Written request: Find each line in the records below that contains the word "toolbar" and copy those lines out in full.
_ _ _ _
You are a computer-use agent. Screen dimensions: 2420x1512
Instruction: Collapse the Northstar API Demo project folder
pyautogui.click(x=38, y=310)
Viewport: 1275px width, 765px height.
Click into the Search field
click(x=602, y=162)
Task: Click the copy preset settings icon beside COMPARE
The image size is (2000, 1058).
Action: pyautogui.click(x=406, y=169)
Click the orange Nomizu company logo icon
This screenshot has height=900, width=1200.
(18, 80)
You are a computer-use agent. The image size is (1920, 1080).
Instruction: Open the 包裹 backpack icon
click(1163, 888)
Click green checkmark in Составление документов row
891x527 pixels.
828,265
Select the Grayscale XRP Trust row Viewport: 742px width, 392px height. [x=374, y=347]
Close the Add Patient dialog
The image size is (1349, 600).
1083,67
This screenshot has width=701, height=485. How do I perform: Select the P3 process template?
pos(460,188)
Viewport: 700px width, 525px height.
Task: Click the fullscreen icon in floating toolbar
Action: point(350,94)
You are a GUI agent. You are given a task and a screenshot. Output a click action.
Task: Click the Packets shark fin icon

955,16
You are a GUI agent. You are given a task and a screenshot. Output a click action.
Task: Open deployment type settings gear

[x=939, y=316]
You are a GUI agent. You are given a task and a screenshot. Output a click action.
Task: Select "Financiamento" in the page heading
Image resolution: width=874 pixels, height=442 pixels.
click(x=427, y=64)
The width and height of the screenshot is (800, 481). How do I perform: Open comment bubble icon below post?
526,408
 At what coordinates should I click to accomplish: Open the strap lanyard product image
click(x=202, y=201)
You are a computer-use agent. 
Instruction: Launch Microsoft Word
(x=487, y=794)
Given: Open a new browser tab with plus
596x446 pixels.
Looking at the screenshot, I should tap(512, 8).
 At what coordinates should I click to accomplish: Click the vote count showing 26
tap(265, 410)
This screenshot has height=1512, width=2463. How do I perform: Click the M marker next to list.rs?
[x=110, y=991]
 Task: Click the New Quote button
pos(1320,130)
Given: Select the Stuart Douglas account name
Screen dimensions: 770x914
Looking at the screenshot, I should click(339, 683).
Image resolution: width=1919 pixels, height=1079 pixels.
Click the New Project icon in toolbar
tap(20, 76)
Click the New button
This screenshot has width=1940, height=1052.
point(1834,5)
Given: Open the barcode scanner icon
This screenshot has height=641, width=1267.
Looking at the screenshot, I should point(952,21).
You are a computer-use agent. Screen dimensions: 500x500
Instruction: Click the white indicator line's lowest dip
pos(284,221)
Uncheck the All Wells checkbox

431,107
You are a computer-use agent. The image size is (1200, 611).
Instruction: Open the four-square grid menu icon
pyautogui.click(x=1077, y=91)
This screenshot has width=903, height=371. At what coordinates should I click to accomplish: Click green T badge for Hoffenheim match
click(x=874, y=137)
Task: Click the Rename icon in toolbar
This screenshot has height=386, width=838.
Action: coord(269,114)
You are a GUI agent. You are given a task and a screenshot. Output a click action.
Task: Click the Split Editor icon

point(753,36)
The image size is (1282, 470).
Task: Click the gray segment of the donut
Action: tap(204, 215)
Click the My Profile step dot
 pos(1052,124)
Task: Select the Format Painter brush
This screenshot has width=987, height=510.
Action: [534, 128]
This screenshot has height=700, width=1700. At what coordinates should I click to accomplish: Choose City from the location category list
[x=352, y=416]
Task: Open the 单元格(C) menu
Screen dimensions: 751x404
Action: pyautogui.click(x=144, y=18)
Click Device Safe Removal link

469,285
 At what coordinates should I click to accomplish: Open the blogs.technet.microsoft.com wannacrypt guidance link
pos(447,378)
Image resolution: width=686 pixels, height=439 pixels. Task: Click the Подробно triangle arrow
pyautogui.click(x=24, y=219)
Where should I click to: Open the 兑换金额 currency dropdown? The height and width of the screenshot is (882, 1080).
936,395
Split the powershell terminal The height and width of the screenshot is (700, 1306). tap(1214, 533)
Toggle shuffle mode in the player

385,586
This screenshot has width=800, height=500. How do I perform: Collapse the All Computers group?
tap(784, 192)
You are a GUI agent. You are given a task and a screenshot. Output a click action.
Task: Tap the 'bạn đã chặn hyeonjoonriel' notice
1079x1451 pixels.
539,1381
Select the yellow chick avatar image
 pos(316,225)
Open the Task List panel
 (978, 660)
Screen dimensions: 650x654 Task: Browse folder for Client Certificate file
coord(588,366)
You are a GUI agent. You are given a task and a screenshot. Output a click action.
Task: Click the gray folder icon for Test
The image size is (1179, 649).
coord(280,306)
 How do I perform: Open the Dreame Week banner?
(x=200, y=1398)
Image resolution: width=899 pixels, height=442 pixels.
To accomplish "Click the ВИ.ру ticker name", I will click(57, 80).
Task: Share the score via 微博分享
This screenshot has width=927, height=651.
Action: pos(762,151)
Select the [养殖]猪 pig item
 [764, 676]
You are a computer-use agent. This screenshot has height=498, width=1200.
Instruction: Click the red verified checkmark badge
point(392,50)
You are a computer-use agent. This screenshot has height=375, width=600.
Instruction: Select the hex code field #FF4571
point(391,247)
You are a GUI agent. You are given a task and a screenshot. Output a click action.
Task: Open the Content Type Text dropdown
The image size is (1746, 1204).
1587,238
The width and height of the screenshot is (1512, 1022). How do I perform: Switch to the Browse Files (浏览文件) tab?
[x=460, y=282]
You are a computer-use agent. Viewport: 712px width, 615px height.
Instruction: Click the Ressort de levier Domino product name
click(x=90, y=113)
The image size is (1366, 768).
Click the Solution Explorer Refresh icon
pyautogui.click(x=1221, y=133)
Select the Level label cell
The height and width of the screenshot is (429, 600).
_ _ _ _
The response:
Task: Click the fullscreen icon in floating toolbar
Click the New Project icon in toolbar
Task: Click the Rename icon in toolbar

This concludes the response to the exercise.